- Goal of the exercise
Below are records to be repeated exactly. Leave their pictures behind.

Saved data entries
§ §

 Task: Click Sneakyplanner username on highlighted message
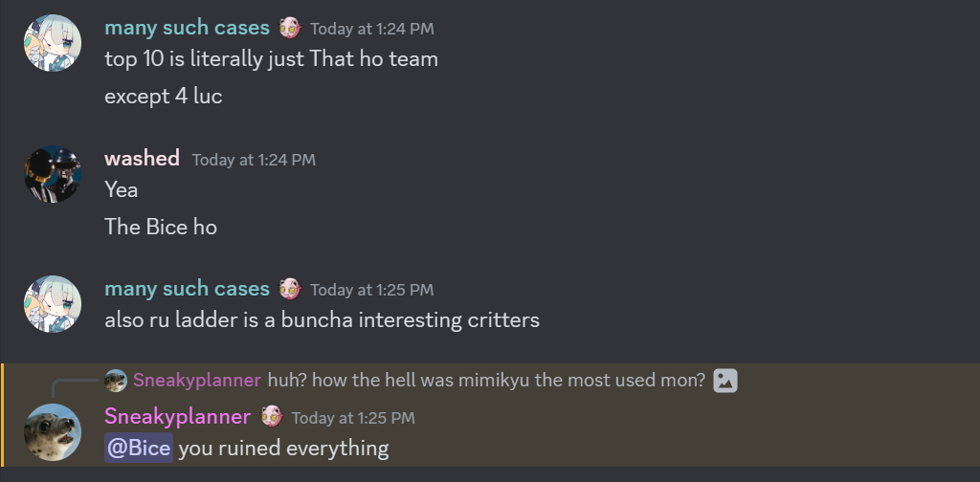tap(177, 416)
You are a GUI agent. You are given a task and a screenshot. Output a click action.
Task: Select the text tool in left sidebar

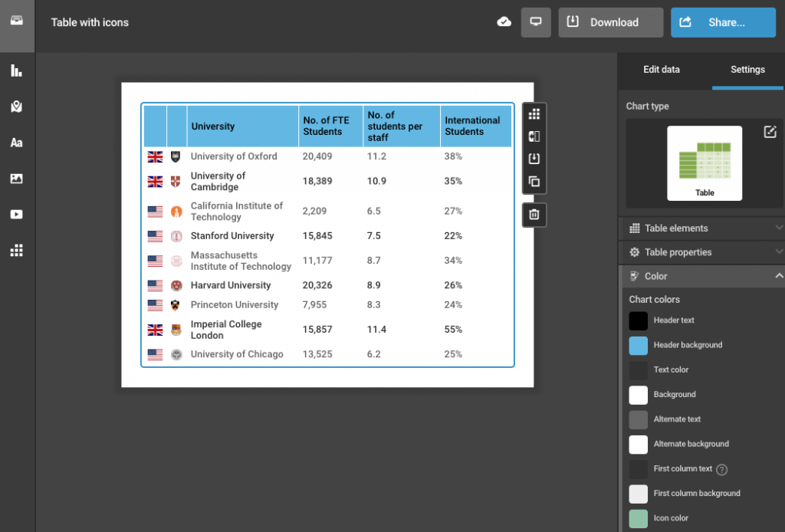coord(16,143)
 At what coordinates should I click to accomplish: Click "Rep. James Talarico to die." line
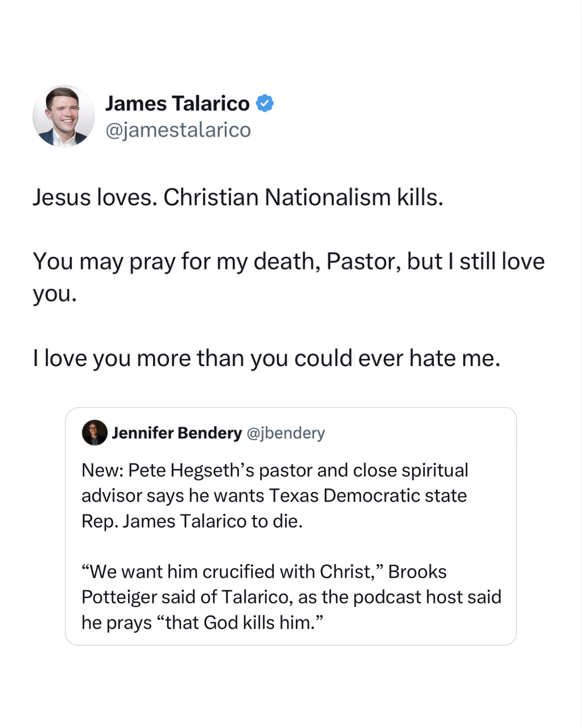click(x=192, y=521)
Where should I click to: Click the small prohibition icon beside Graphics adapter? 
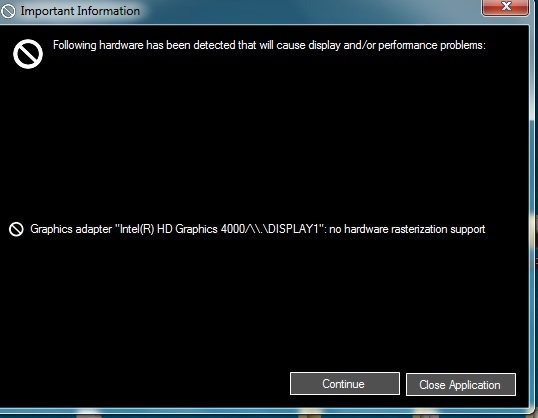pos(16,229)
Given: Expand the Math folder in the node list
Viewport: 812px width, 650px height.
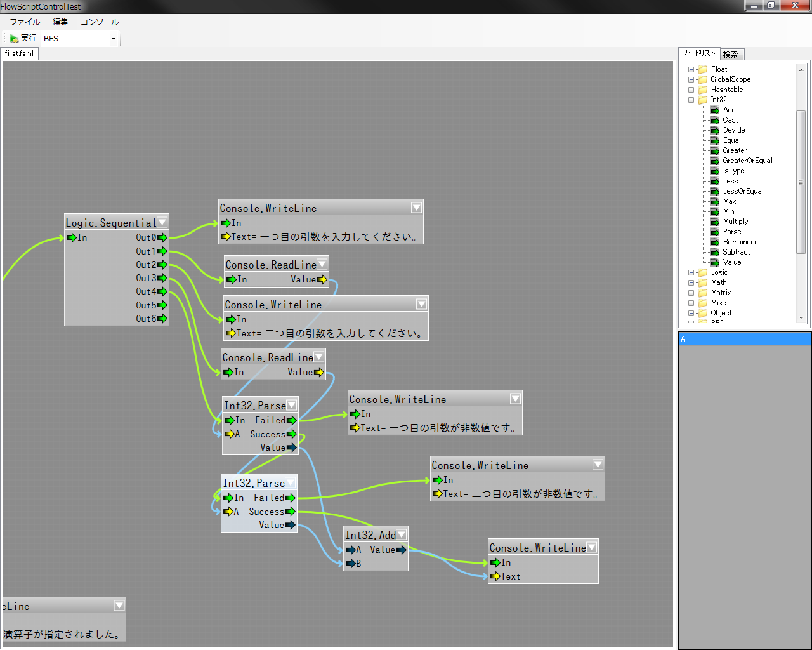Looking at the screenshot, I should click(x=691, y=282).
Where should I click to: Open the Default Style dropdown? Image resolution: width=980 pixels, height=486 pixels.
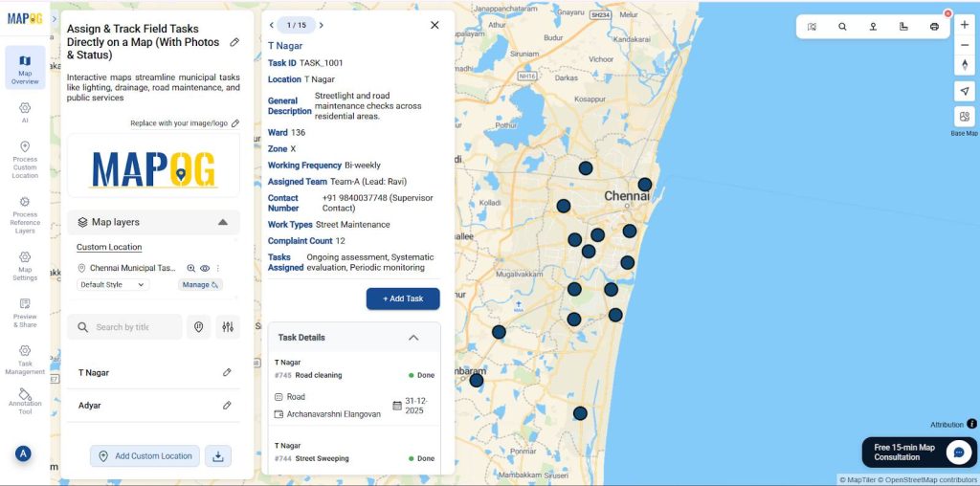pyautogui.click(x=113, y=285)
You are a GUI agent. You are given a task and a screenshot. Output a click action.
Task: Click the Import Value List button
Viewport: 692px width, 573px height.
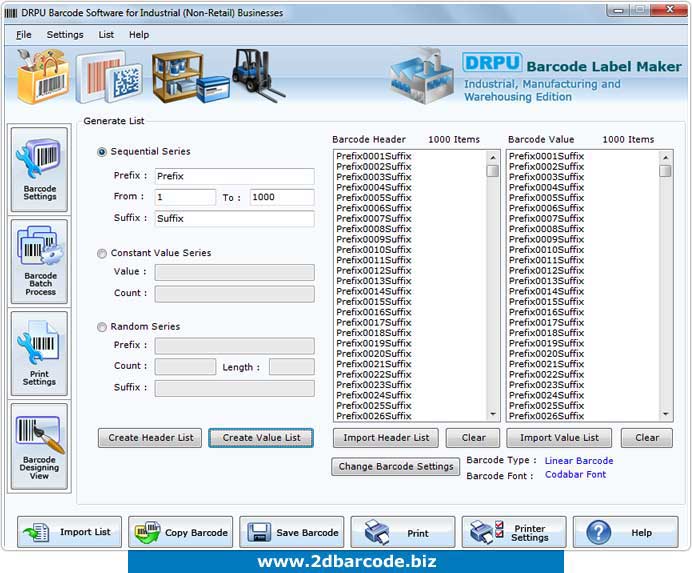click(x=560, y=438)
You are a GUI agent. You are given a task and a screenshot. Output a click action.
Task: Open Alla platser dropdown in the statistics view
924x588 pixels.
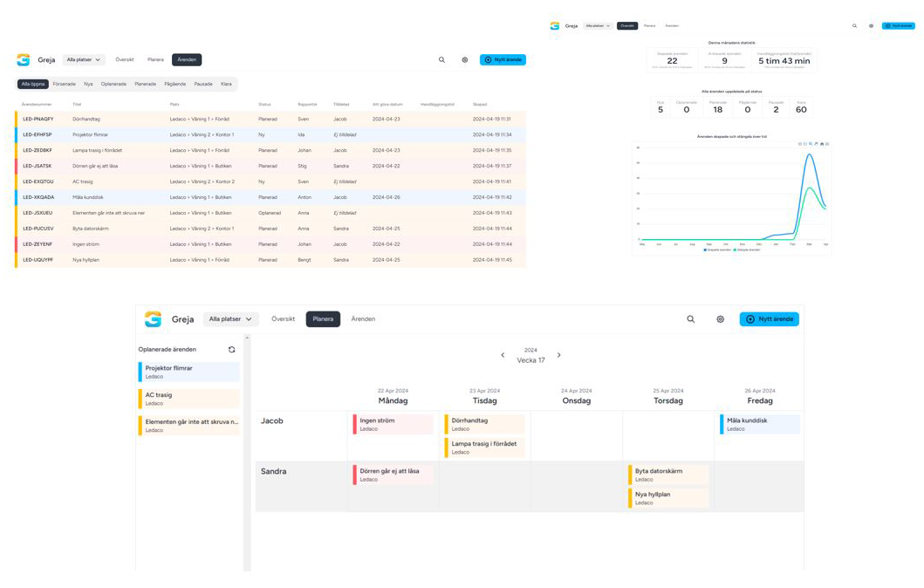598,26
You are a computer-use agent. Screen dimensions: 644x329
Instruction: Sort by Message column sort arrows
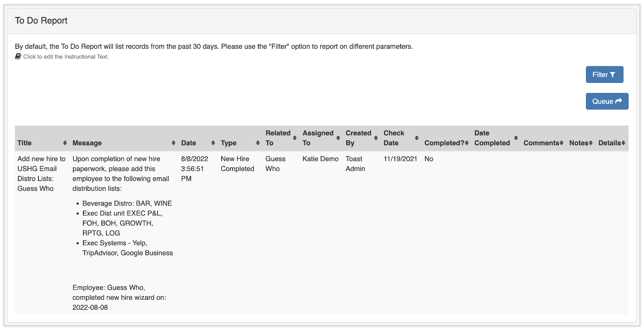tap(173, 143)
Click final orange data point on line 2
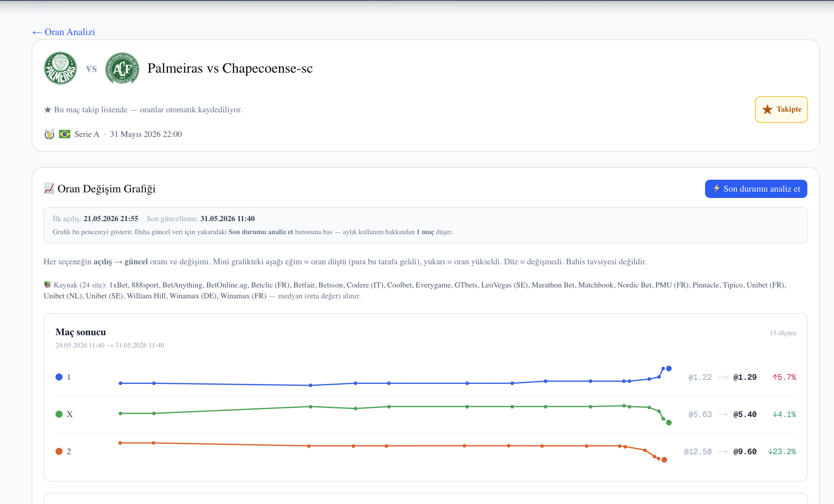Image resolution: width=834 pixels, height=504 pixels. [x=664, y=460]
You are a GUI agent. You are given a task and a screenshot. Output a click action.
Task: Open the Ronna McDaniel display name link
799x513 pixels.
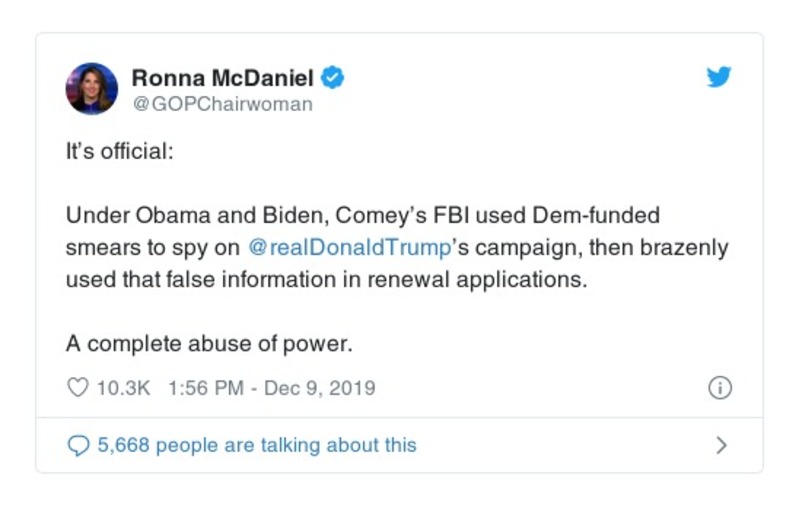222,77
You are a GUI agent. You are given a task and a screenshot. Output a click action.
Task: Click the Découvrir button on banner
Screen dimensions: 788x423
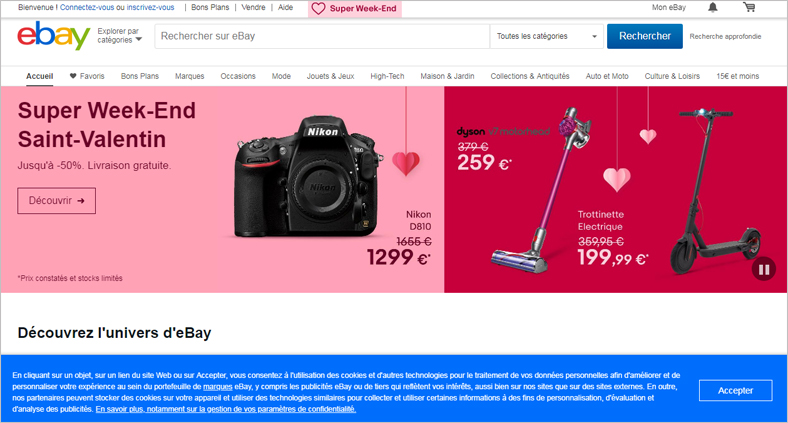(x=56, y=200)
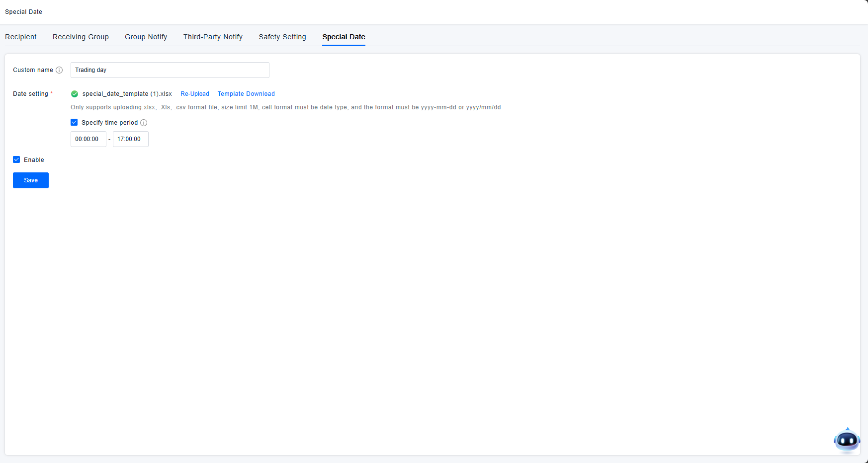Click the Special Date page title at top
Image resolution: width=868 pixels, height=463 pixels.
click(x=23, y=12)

§ §

- Exercise answer
 Task: Click Sneakyplanner username on highlighted message
tap(177, 416)
You are a GUI agent. You are given a task and a screenshot. Output a click action.
Task: Select the text tool in left sidebar

coord(16,143)
 At what coordinates should I click to accomplish: Click "Rep. James Talarico to die." line
click(x=192, y=521)
Where should I click to: Click the small prohibition icon beside Graphics adapter? 
pos(16,229)
Given: Expand the Math folder in the node list
Viewport: 812px width, 650px height.
Looking at the screenshot, I should click(x=691, y=282).
Where should I click to: Open the Default Style dropdown? Image resolution: width=980 pixels, height=486 pixels.
pyautogui.click(x=113, y=285)
You are a GUI agent. You are given a task and a screenshot. Output a click action.
Task: Click the Import Value List button
Viewport: 692px width, 573px height.
click(x=560, y=438)
You are a GUI agent. You are given a task and a screenshot. Output a click action.
Task: Open Alla platser dropdown in the statistics view
924x588 pixels.
598,26
You are a computer-use agent. Screen dimensions: 644x329
Instruction: Sort by Message column sort arrows
tap(173, 143)
Click final orange data point on line 2
Image resolution: width=834 pixels, height=504 pixels. [x=664, y=460]
You are a GUI agent. You are given a task and a screenshot. Output a click action.
Task: Open the Ronna McDaniel display name link
799x513 pixels.
222,77
You are a GUI agent. You are given a task and a screenshot. Output a click action.
Task: Click the Découvrir button on banner
Screen dimensions: 788x423
(x=56, y=200)
Click the Special Date page title at top
Image resolution: width=868 pixels, height=463 pixels.
click(x=23, y=12)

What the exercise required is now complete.